You can also try to snag a better seat onboard, but I’d always recommend clearing it with the flight attendant first. You’ll want to wait until boarding is completed before making a move. If you go into a higher class of service (like an empty premium economy seat), sometimes the airlines will make you pay on the spot for the better seat, so I don’t recommend upgrading yourself!

How do you keep track of all your points and miles? Do you use an online mileage manager? #TL_Chat

I use, but it isn’t perfect. Recently, the airlines have made it more difficult to use mileage trackers. Tripit Pro is another useful tool to help track miles and points. But at the end of the day, an old fashioned spreadsheet may be the best way to see an accurate full picture of your balances.

Do you think it's worth it to pay an annual fee for a card that has travel rewards? #TL_Chat

Absolutely.

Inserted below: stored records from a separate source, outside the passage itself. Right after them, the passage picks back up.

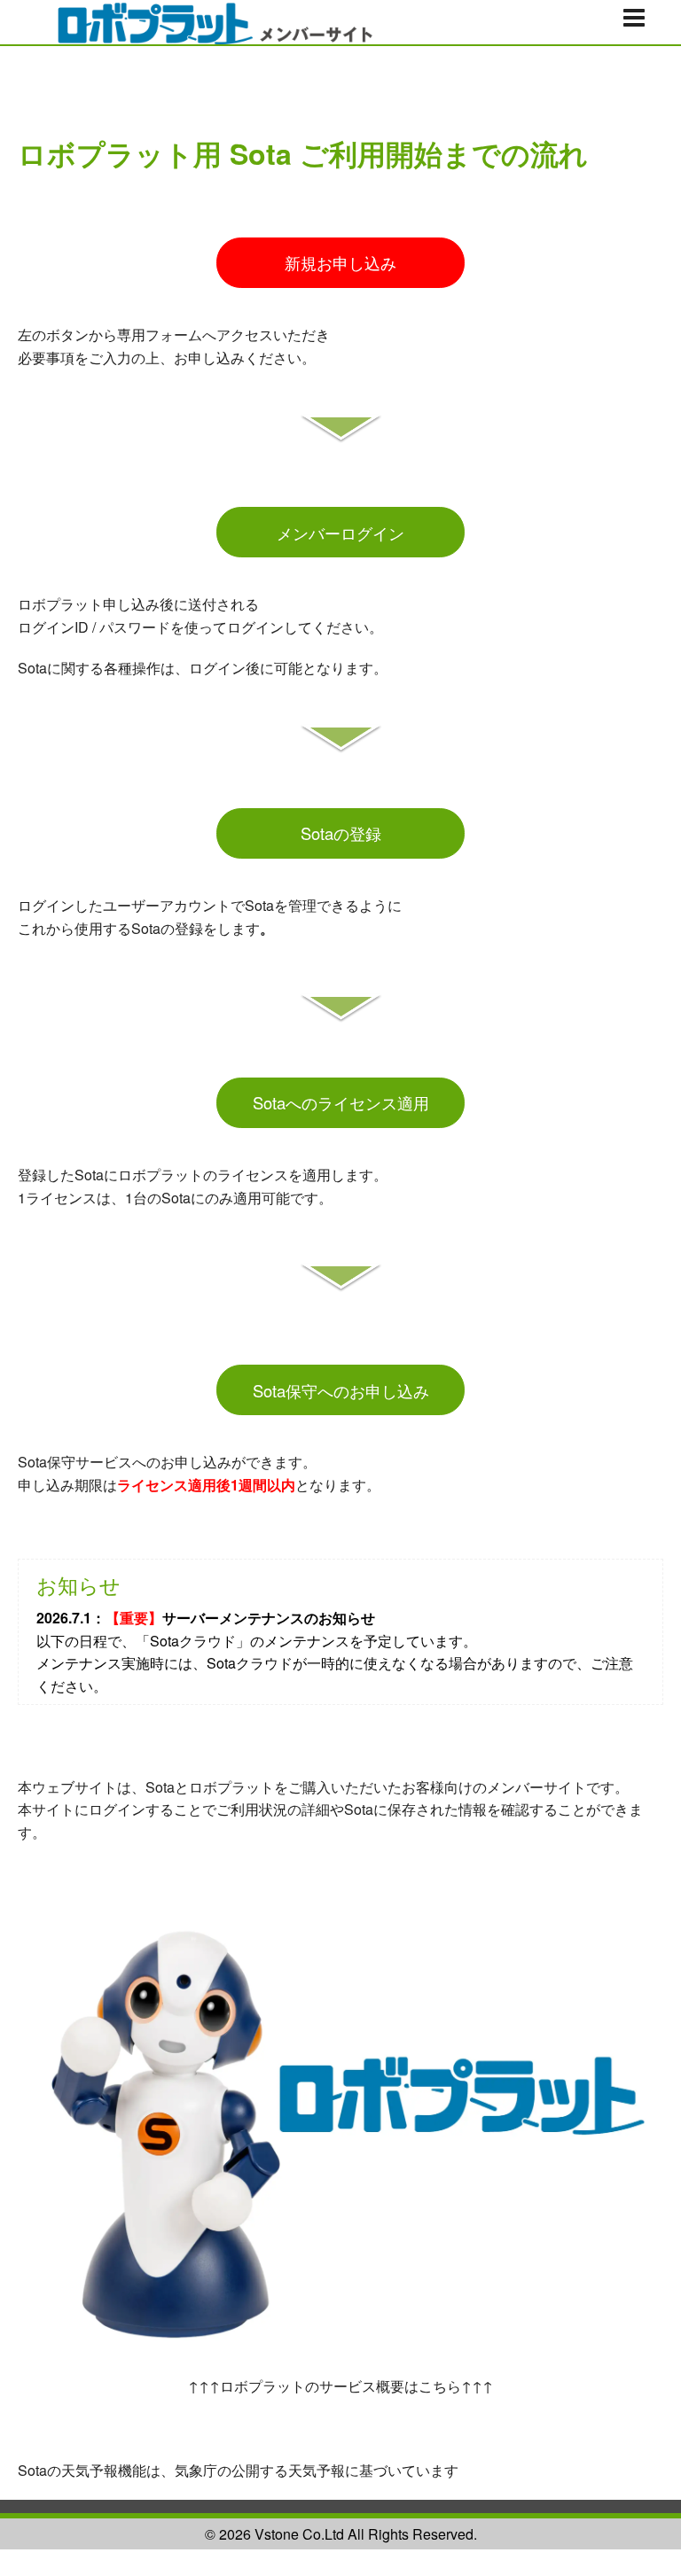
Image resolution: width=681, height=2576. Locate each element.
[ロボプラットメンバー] (204, 20)
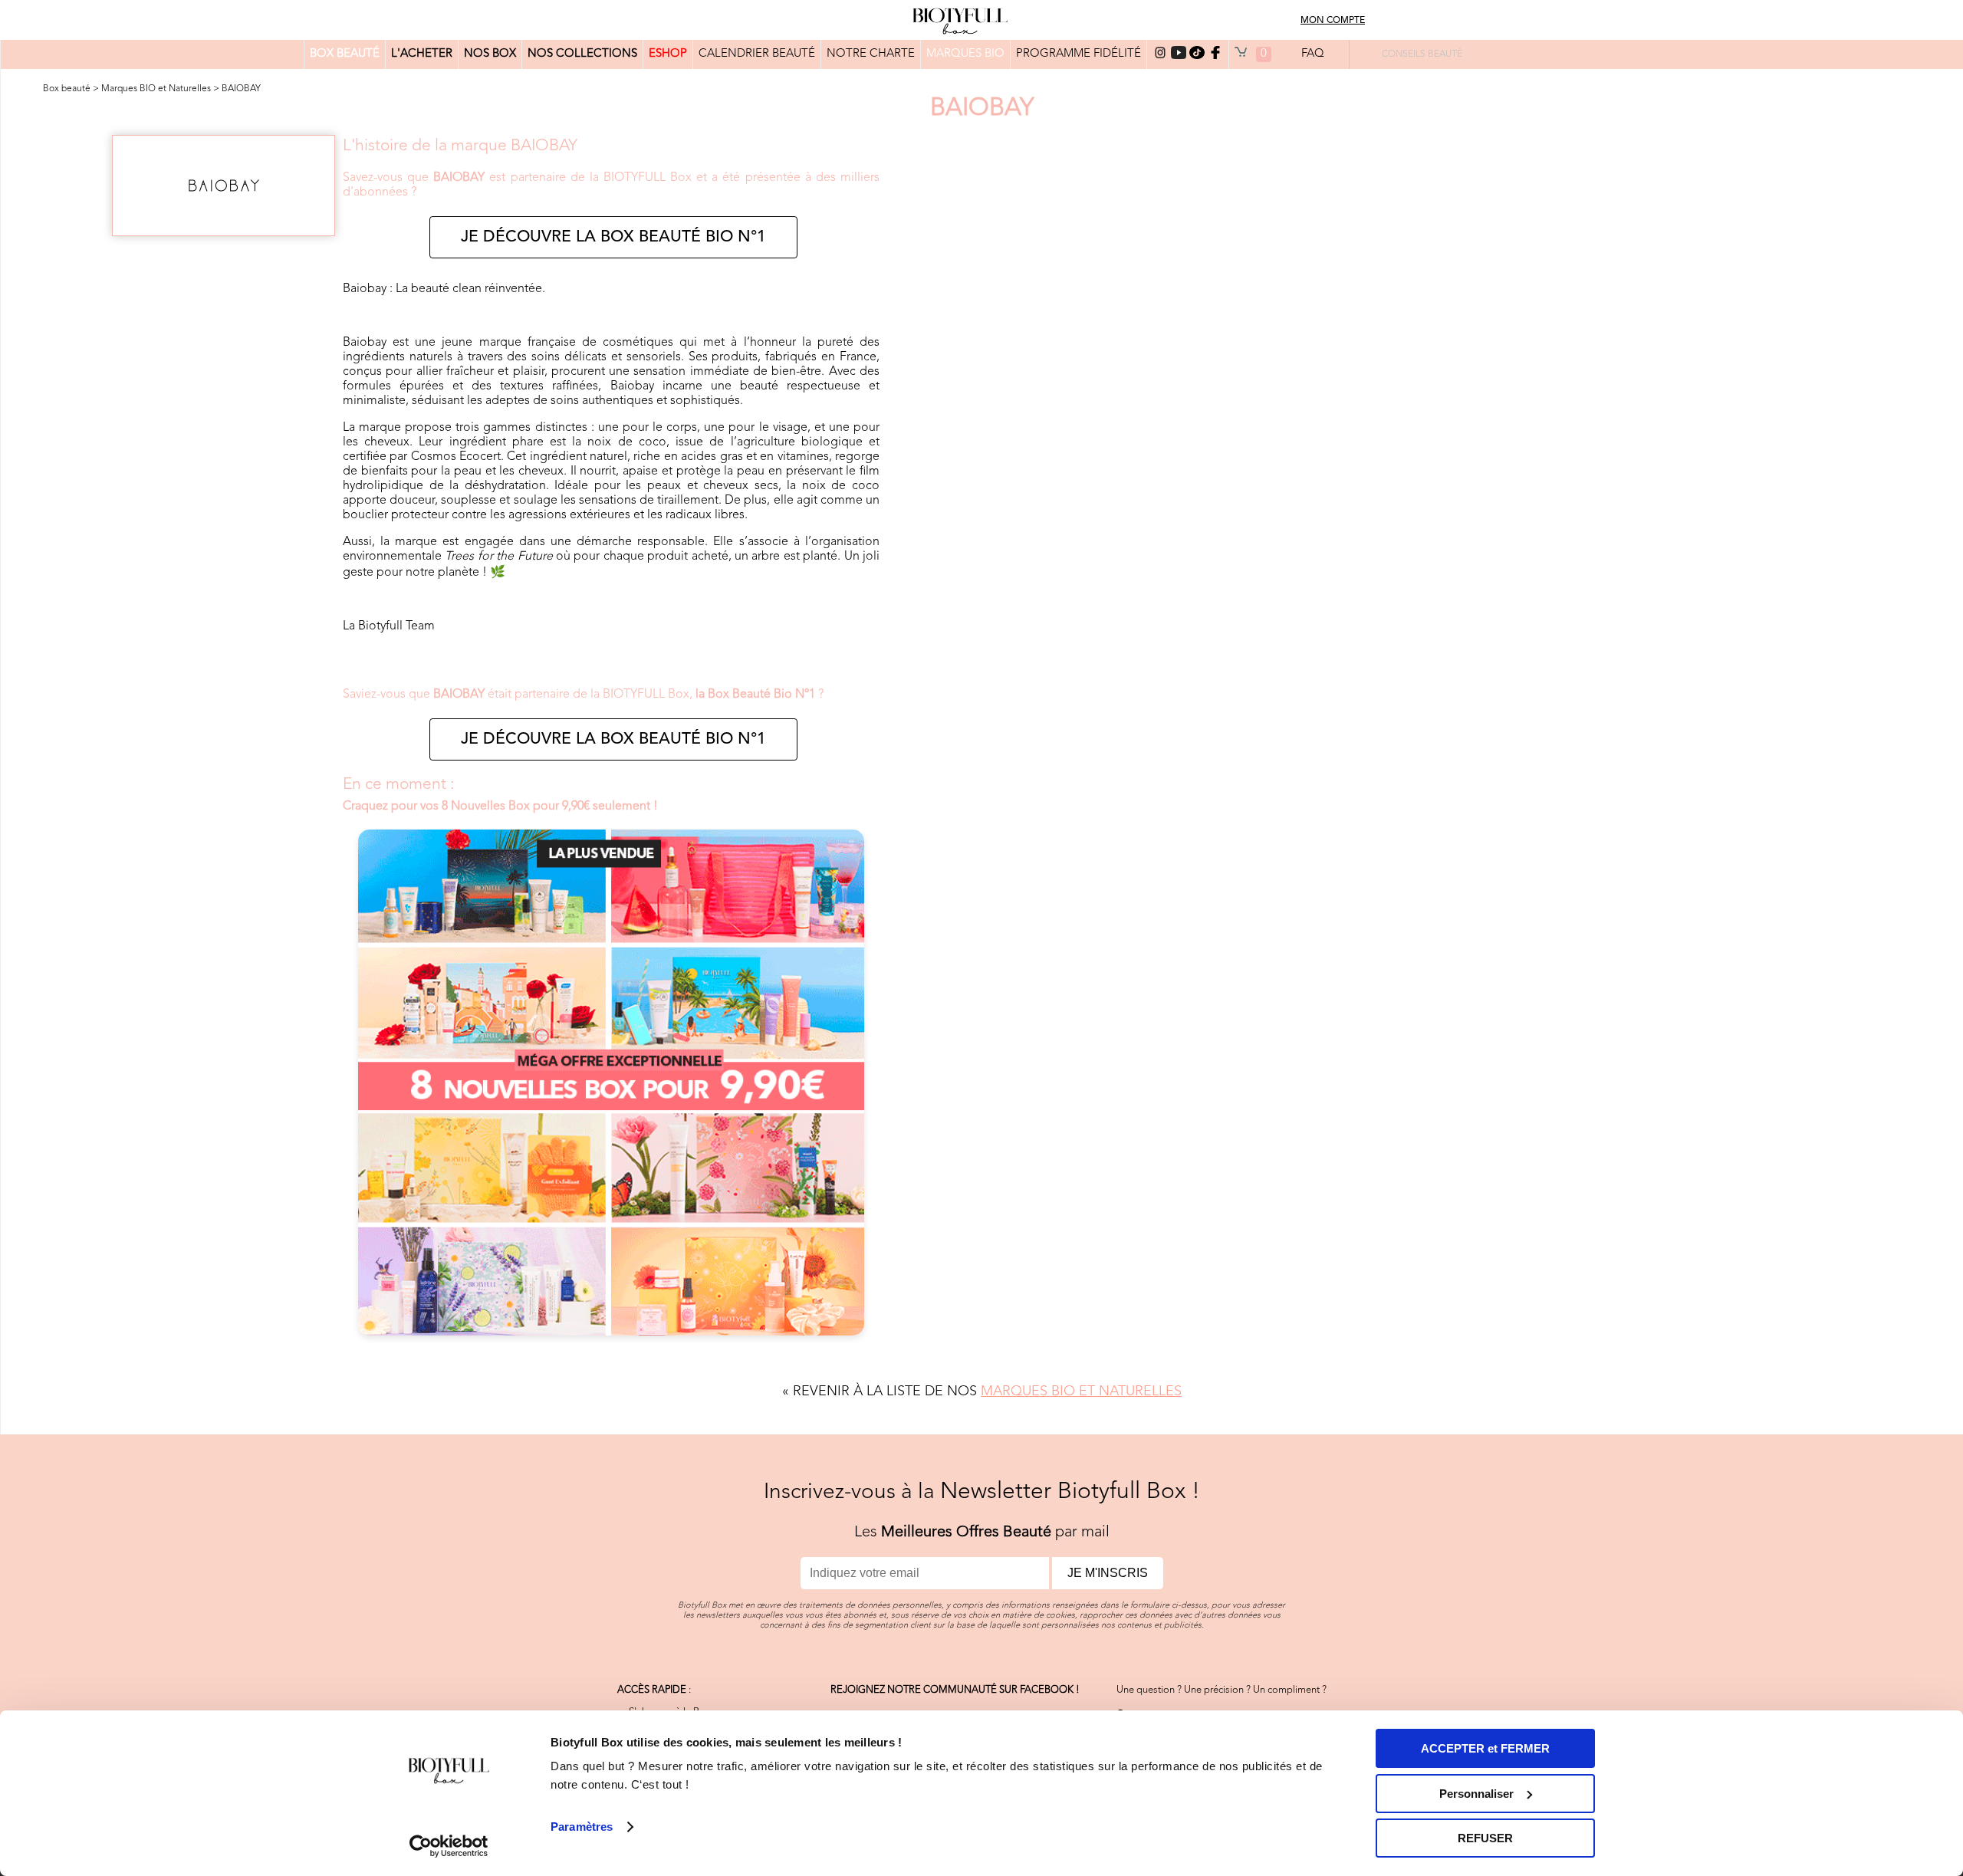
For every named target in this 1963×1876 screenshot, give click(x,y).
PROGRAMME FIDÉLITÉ (1078, 54)
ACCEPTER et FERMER (1485, 1748)
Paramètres (582, 1826)
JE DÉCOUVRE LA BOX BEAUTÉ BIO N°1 (613, 237)
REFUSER (1485, 1838)
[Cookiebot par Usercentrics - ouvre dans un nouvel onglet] (449, 1846)
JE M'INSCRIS (1107, 1572)
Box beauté (66, 89)
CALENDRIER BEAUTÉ (757, 54)
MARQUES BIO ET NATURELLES (1081, 1391)
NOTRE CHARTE (871, 54)
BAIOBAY (241, 89)
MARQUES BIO (965, 54)
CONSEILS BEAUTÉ (1422, 54)
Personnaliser (1476, 1793)
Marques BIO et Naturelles (156, 89)
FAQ (1312, 54)
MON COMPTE (1332, 20)
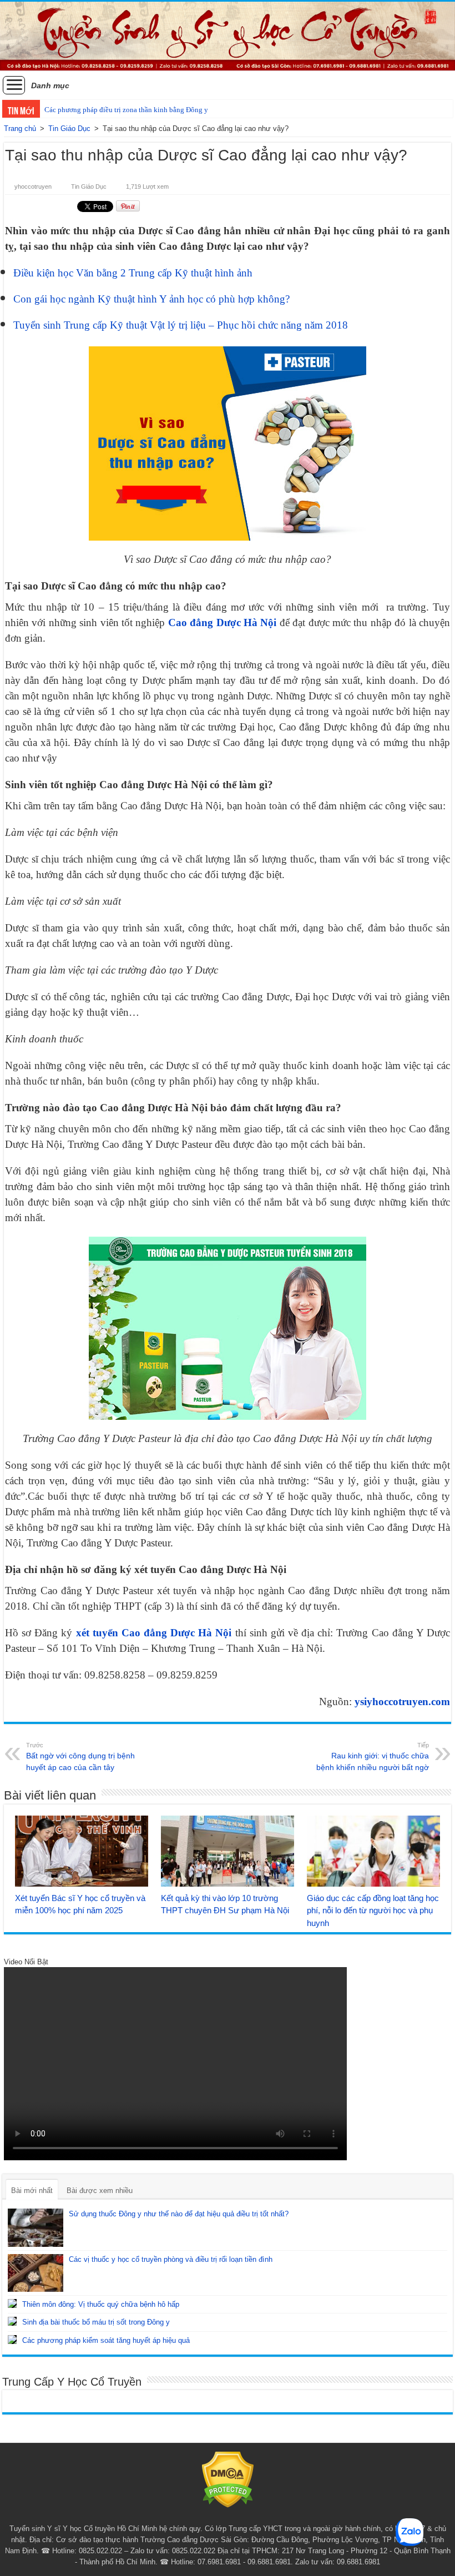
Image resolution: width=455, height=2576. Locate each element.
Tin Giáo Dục (69, 128)
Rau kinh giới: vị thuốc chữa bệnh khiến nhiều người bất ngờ (372, 1757)
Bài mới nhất (32, 2190)
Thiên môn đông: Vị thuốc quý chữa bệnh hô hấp (100, 2304)
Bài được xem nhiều (100, 2190)
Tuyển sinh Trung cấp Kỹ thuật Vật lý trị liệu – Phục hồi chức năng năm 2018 (180, 325)
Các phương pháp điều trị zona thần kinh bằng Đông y (126, 109)
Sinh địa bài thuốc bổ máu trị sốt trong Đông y (96, 2322)
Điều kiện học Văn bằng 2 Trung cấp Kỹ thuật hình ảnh (132, 273)
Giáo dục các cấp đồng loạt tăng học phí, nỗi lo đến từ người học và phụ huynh (373, 1910)
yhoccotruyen (33, 186)
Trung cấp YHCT (255, 2528)
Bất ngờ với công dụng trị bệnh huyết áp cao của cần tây (80, 1757)
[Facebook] (228, 2515)
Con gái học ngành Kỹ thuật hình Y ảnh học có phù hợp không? (151, 299)
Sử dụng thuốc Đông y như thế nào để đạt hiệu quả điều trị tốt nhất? (179, 2214)
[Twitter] (238, 2515)
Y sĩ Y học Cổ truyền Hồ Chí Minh (102, 2528)
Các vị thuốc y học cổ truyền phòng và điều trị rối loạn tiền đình (170, 2259)
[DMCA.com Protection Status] (228, 2479)
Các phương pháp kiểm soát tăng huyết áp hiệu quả (106, 2340)
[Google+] (217, 2515)
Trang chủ (20, 128)
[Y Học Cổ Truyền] (227, 36)
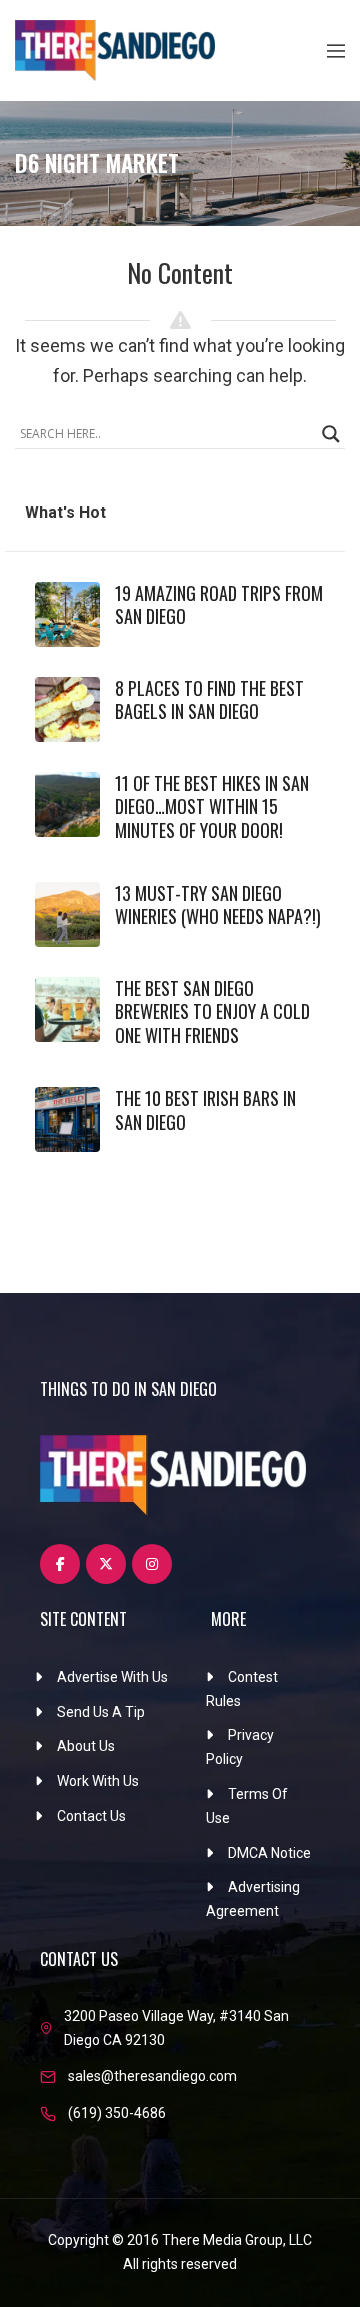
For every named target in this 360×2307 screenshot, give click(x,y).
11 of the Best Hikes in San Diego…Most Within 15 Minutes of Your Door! (212, 806)
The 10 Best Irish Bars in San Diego (205, 1109)
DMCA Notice (269, 1853)
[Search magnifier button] (331, 434)
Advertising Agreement (253, 1899)
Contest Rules (242, 1689)
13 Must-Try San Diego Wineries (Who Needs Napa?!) (218, 904)
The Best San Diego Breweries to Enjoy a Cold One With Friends (212, 1011)
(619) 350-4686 (117, 2113)
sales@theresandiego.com (152, 2076)
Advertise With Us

Premium credit cards, especially airline and hotel co-branded cards, can save you a ton of money and improve your travel experience. If you check bags, the free baggage benefit on many airline credit cards can easily cover the annual fee, plus you usually get perks like priority boarding. Super premium cards like the American Express Platinum card may be worth the $450 annual fee. You get Delta lounge access (which costs more than $500) plus a ton of other benefits like free Global Entry ($100) and $200 in airline rebates per year. Most cards with no annual fees only give 1-2% back on your spend and offer few perks, so if you want to enhance your travel and rack up points at a greater ratio, getting a premium card may make a lot of sense.